Sorry not pictures but its not a stretch to picture. It wasnt me but happened in the Arrow I will need soon to take a CFI checkride in. SOB!!!

Im thinking it was a solid 3 feet of free fall :dunno:
 
I am thinking 3 feet would be a routine landing. I probably did 3 feet one night in my Warrior when the landing light went out.

no damage occurred.
 
One of the local arrows to me had a similar issue with a hard landing and some fairly large cracks in the wing, but I don' t think it went through the wing.
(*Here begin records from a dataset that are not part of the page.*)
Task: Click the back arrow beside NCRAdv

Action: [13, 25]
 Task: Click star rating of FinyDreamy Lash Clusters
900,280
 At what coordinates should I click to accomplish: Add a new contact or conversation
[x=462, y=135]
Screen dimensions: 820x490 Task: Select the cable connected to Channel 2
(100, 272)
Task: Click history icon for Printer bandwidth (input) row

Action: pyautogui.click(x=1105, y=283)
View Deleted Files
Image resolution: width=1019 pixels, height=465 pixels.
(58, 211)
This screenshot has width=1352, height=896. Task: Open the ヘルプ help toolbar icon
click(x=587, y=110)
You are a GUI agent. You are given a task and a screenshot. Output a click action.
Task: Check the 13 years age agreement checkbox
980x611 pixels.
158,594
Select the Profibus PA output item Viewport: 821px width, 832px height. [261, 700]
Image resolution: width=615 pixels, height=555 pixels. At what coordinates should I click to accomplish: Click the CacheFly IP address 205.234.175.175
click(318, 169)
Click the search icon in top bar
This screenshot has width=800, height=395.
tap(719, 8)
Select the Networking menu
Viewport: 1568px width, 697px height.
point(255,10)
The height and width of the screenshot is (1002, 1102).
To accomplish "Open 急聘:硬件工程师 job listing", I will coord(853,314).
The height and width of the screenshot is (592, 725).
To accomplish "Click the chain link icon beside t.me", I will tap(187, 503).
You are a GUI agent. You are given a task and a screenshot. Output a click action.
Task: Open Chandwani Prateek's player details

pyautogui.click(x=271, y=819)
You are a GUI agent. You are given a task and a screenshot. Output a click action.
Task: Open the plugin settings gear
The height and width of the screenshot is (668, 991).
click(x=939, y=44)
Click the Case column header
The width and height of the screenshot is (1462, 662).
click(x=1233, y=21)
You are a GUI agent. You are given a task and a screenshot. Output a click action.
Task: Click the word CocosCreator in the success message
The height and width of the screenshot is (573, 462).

Jeez had to have been hard considering some of the things students do to them.
 
IIRC there were a bunch of older Arrows that had this issue, the A&Ps here will know better but I thought this was also an inspection point for Older Arrows.
 
That's insane and scary kind of dont want to fly one now. Although I did a few weeks ago with Ryan from this board and it was smooth and a really nice flying plane. That seems like a crazy thing to happen.
 
That's insane and scary kind of dont want to fly one now. Although I did a few weeks ago with Ryan from this board and it was smooth and a really nice flying plane. That seems like a crazy thing to happen.

I've heard of it but having flown one as a student, I can say if the gear came out the top of the wing, they made a 'crater' landing or 'pancake' landing. Had to be well more than 3 feet. IMO
 
One of the local arrows to me had a similar issue with a hard landing and some fairly large cracks in the wing, but I don' t think it went through the wing. Jeez had to have been hard considering some of the things students do to them.

I think I know that plane
 
I am thinking 3 feet would be a routine landing. I probably did 3 feet one night in my Warrior when the landing light went out.

no damage occurred.

I have done far worse than that, no damage, related to the landing anyway!
 
That's insane and scary kind of dont want to fly one now. Although I did a few weeks ago with Ryan from this board and it was smooth and a really nice flying plane. That seems like a crazy thing to happen.

I wouldn't worry about it
 
Not very hard!

If you go to Alaska, (where I flew the bush in DHC-2) you will find numerous Cessna 207s with 35-50,000 hours, used as bush planes.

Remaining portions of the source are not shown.